EXERCISE AIM: Each record below should be reproduced as it is written, with pictures left out entirely.

DATA TO EXAMINE:
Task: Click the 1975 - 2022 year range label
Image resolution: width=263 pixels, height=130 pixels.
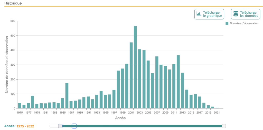Action: pos(25,126)
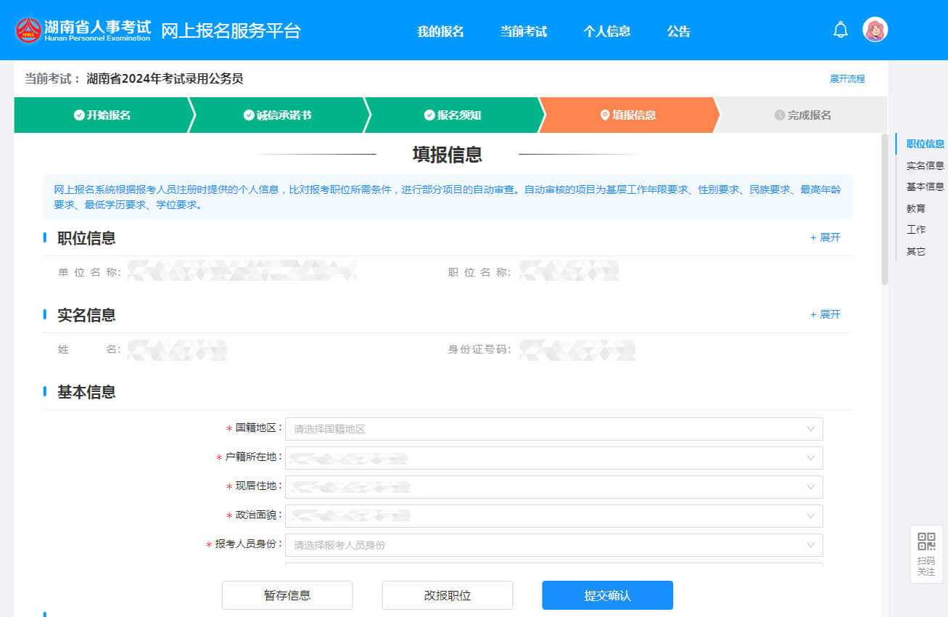Click the 完成报名 clock step
Screen dimensions: 948x617
click(802, 115)
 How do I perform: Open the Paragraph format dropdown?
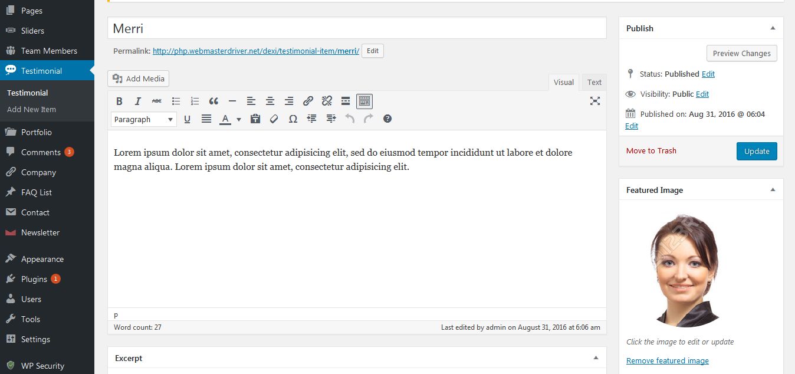pos(143,119)
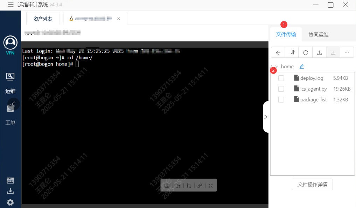The width and height of the screenshot is (356, 208).
Task: Refresh the remote file list
Action: click(306, 53)
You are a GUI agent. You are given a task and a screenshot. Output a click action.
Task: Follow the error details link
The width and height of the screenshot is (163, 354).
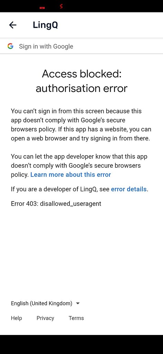129,189
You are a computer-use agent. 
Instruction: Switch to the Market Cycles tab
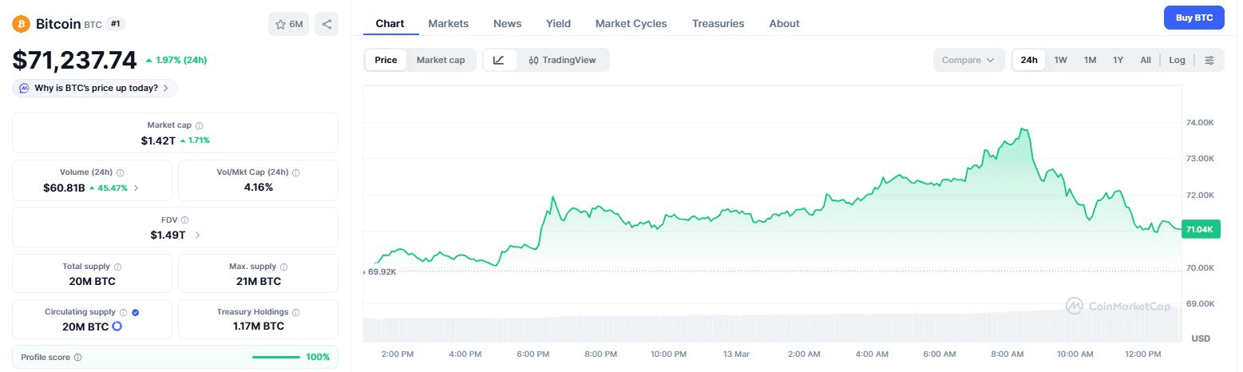point(631,23)
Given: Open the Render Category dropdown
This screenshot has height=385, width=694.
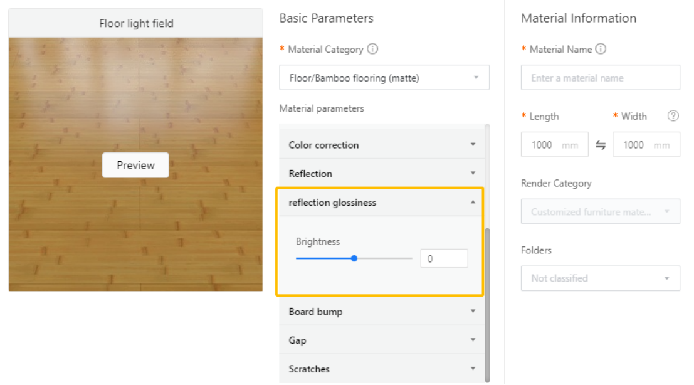Looking at the screenshot, I should (600, 212).
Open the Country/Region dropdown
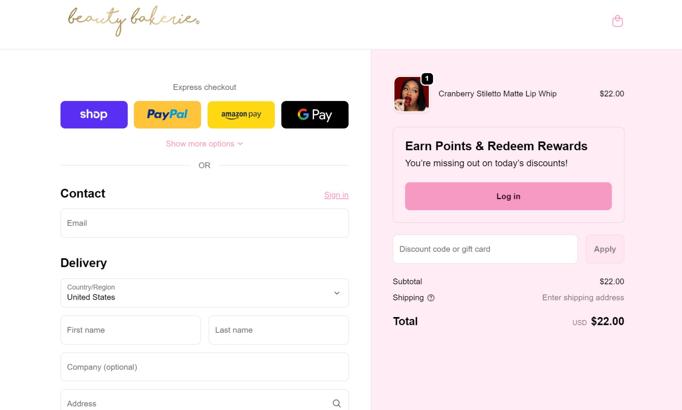The image size is (682, 410). [x=204, y=293]
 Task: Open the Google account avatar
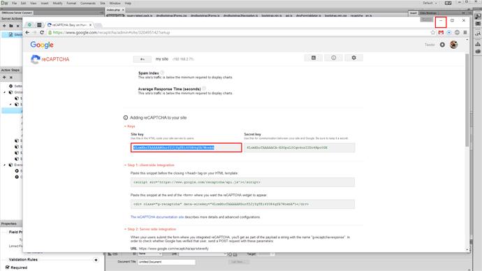click(454, 45)
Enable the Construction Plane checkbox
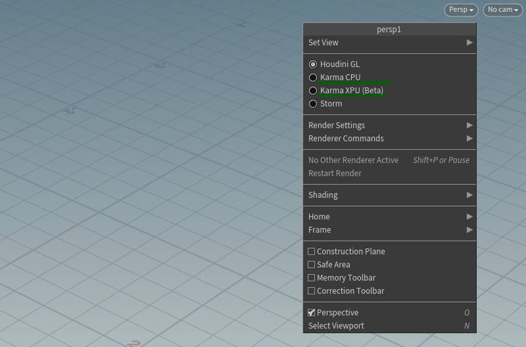This screenshot has width=526, height=347. (x=311, y=252)
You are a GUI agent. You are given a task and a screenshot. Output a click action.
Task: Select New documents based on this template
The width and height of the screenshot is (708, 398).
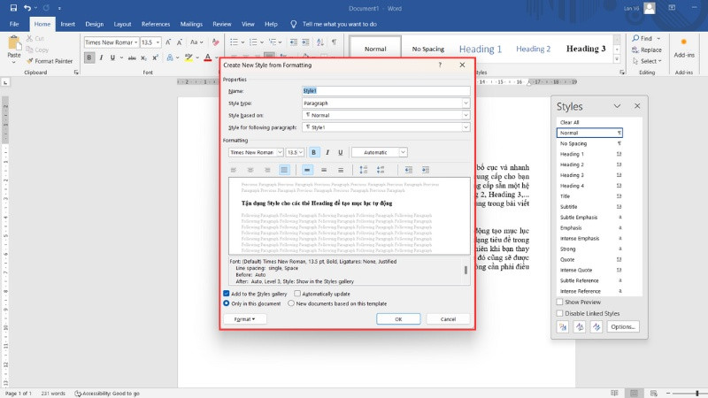click(291, 302)
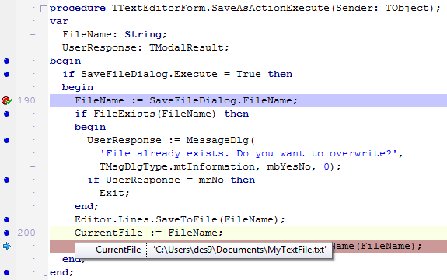
Task: Click the CurrentFile name in the tooltip
Action: click(x=118, y=250)
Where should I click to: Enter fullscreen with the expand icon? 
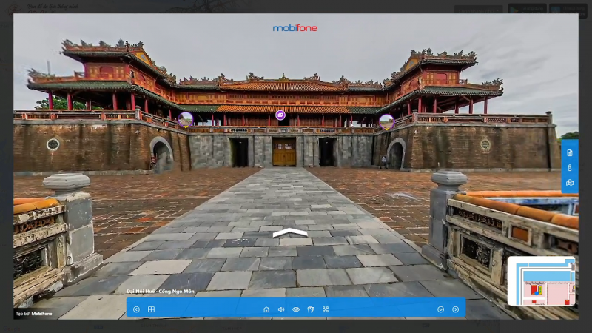point(326,309)
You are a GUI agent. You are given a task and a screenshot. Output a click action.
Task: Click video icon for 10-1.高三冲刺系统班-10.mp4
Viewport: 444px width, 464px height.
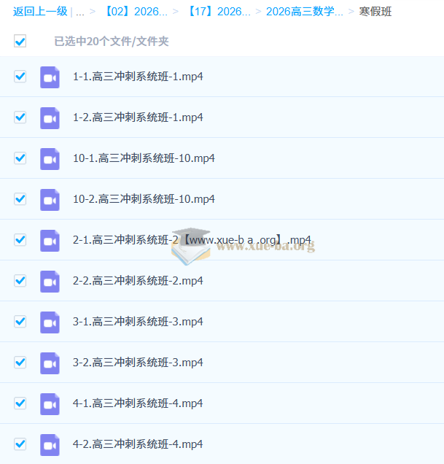(50, 159)
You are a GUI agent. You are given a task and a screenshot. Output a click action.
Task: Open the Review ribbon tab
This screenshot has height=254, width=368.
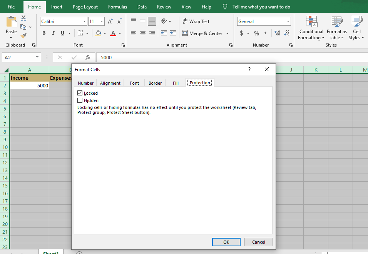(164, 7)
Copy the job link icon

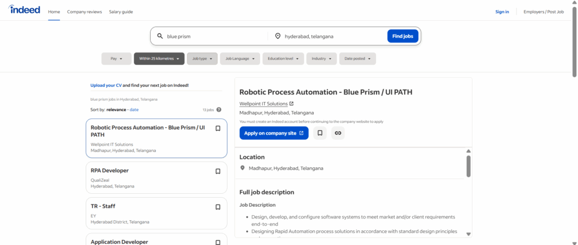(x=338, y=133)
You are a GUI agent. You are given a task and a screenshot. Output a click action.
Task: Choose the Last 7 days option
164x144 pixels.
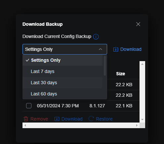62,71
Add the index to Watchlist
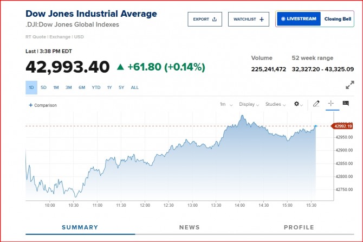 pyautogui.click(x=248, y=19)
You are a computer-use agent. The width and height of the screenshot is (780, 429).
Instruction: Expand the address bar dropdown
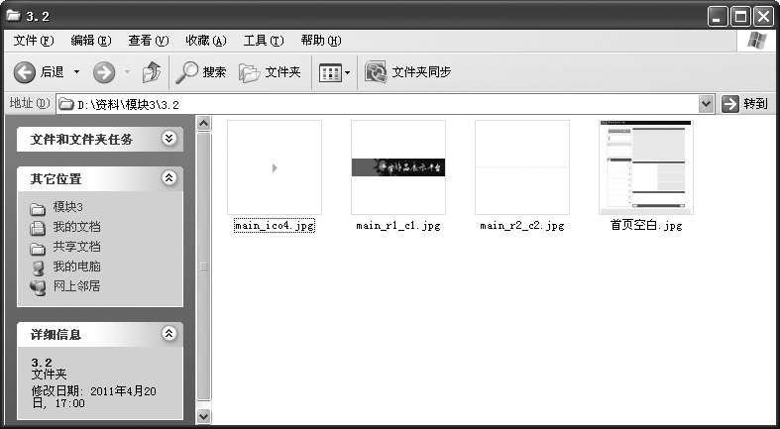coord(706,103)
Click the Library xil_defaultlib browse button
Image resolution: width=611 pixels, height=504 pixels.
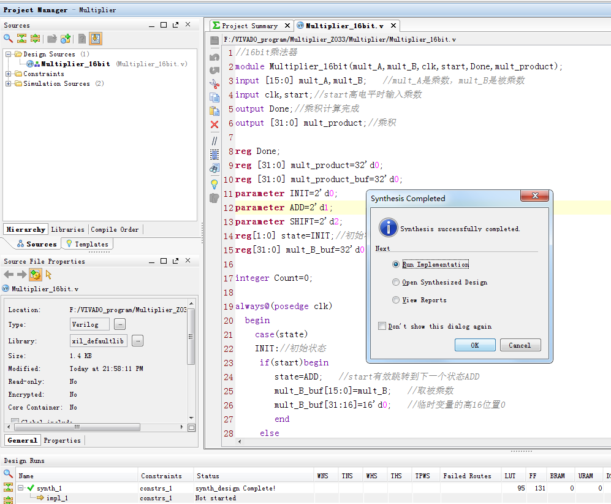[137, 340]
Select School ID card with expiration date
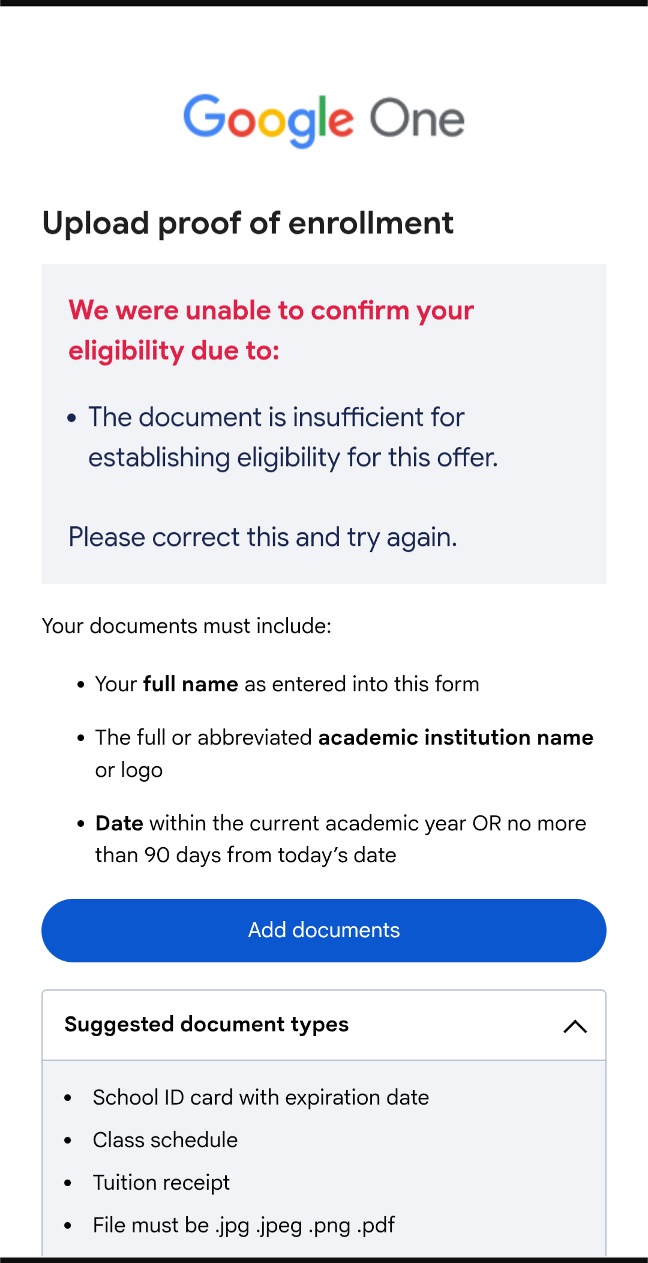 click(261, 1097)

TASK ANSWER:
Task: Click the 1975 - 2022 year range label
Image resolution: width=263 pixels, height=130 pixels.
Action: pos(25,126)
Click the 完成报名 clock step
Screen dimensions: 948x617
click(802, 115)
 How do I perform: Open the Paragraph format dropdown?
pos(143,119)
The width and height of the screenshot is (356, 208).
Task: Refresh the remote file list
Action: click(306, 53)
You are a GUI agent. You are given a task and a screenshot. Output a click action.
Task: Follow the error details link
The width and height of the screenshot is (163, 354).
129,189
You are a computer-use agent. 
Instruction: Switch to the Market Cycles tab
point(631,23)
Given: Open the Render Category dropdown
This screenshot has height=385, width=694.
Looking at the screenshot, I should (600, 212).
Open the Country/Region dropdown
The image size is (682, 410). [x=204, y=293]
 Task: Open the Google account avatar
click(454, 45)
Enable the Construction Plane checkbox
This screenshot has width=526, height=347. (x=311, y=252)
You are a GUI agent. You are given a task and a screenshot. Output a click action.
Task: Select New documents based on this template
The width and height of the screenshot is (708, 398).
click(291, 302)
Task: Click the CurrentFile name in the tooltip
Action: click(x=118, y=250)
Where should I click to: Enter fullscreen with the expand icon? 
point(326,309)
You are a GUI agent. You are given a task and a screenshot. Output a click action.
Task: Click video icon for 10-1.高三冲刺系统班-10.mp4
Viewport: 444px width, 464px height.
(50, 159)
You are a GUI agent. You are given a task and a screenshot. Output a click action.
Task: Open the Review ribbon tab
This screenshot has height=254, width=368.
(164, 7)
Copy the job link icon

(x=338, y=133)
You are a GUI agent. You are given a task and a screenshot. Output a click action.
Task: Choose the Last 7 days option
164x144 pixels.
62,71
Add the index to Watchlist
 pyautogui.click(x=248, y=19)
You are a computer-use agent. The width and height of the screenshot is (780, 429).
Instruction: Expand the address bar dropdown
coord(706,103)
Click the Library xil_defaultlib browse button
Image resolution: width=611 pixels, height=504 pixels.
[137, 340]
Select School ID card with expiration date
 click(261, 1097)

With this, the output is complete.